Kanwar conducted the research trials at ISU's Agronomy and Agricultural Engineering Research Center near Ames. Application was based on nitrogen content of liquid UAN and poultry manure. Two different rates were used: 150 lb. N/acre for both UAN and poultry manure applications, and 300 lb. N/acre for poultry manure applications. Water samples, collected from subsurface drains once a week and immediately after rainfall, were analyzed for NO3-N, PO4-P and three types of bacteria. Soil samples were taken before planting and after harvest.

Results show that use of poultry manure in field plots, compared to UAN applications, resulted in significantly higher corn yields with increased subsurface water quality. Poultry manure applications at a lower N rate of 150 lb./acre resulted in the highest yields and lowest concentrations of NO3-N, PO4-P and bacteria of all treatments in the study.

Research continues
The study has been extended so that researchers can repeat the experiments for a complete corn-soybean rotation. Kanwar said he also hopes to gather data helpful in establishing recommended practices for poultry manure application. During the first three years, the Leopold Center picked up 60 percent of the costs, or about $65,000, and the Iowa Egg Council the remaining 40 percent. Those expense splits will be reversed in the fourth year of the project.

A poultry manure profile
The manure from Iowa's largest egg-laying facilities has to go somewhere. Iowa State University agricultural engineer Jeff Lorimor said the poultry manure generated in the state is spread on neighboring farmland.

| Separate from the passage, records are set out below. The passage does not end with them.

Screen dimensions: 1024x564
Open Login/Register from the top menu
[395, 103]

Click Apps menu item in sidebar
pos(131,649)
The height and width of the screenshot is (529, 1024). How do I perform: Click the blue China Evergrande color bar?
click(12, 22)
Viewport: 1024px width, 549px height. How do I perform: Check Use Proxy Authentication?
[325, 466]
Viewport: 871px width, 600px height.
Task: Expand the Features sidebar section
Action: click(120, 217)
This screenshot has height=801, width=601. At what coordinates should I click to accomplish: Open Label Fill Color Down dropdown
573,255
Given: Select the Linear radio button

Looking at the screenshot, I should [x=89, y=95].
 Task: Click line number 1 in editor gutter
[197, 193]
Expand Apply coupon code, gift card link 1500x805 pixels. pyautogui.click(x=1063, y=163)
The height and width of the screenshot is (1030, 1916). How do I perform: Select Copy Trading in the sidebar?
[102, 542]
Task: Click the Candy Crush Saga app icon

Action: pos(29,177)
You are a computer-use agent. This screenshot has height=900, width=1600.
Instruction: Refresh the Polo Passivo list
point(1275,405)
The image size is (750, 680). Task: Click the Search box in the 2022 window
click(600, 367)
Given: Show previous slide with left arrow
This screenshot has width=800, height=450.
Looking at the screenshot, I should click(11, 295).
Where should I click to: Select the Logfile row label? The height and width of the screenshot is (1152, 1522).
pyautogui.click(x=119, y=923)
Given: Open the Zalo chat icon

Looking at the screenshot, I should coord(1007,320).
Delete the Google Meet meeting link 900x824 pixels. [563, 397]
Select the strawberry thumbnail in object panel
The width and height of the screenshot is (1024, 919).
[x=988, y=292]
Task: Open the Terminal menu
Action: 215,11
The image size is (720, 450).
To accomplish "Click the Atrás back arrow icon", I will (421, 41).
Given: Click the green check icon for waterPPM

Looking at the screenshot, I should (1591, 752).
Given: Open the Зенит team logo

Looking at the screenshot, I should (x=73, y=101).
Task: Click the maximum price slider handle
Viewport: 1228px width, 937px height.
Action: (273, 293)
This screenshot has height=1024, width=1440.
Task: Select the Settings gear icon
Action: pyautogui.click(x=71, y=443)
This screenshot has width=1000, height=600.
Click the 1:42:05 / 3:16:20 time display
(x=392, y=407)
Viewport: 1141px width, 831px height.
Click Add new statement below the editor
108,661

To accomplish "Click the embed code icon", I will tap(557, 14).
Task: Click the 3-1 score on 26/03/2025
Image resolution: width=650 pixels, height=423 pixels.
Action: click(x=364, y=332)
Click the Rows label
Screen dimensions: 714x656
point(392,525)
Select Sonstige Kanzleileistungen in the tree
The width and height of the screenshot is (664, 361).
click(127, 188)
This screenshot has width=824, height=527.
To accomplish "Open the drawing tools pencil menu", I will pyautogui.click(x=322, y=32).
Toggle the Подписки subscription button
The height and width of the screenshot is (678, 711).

"Most is either sold or given away and is hauled up to 30 miles to the farmers who want to use it," said Lorimor, who works closely with poultry, cattle and hog producers to develop manure management plans. "Many of the layer operations have a waiting list of farmers who want the manure. It's dry and quite concentrated compared to liquid manure, and can be economically hauled farther than hog manure."

Poultry manure contains about 40 percent water, compared to hog manure, which is 96 percent water. Poultry manure is handled as a solid, and is less likely to contribute to odor problems than liquid manure.

The concern for poultry manure is its high phosphorus content relative to nitrogen. Unlike nitrogen, which can be carried away in water runoff, phosphorus most commonly clings to solid matter and can be carried into streams by soil erosion. Poultry manure also contains small amounts of heavy metals such as copper, selenium, nickel, lead and zinc.

Lorimor estimated that it would take about four tons of chicken manure (the amount produced by approximately 400 egg-laying chickens in a year) to fertilize an acre of corn at the recommended nitrogen rate.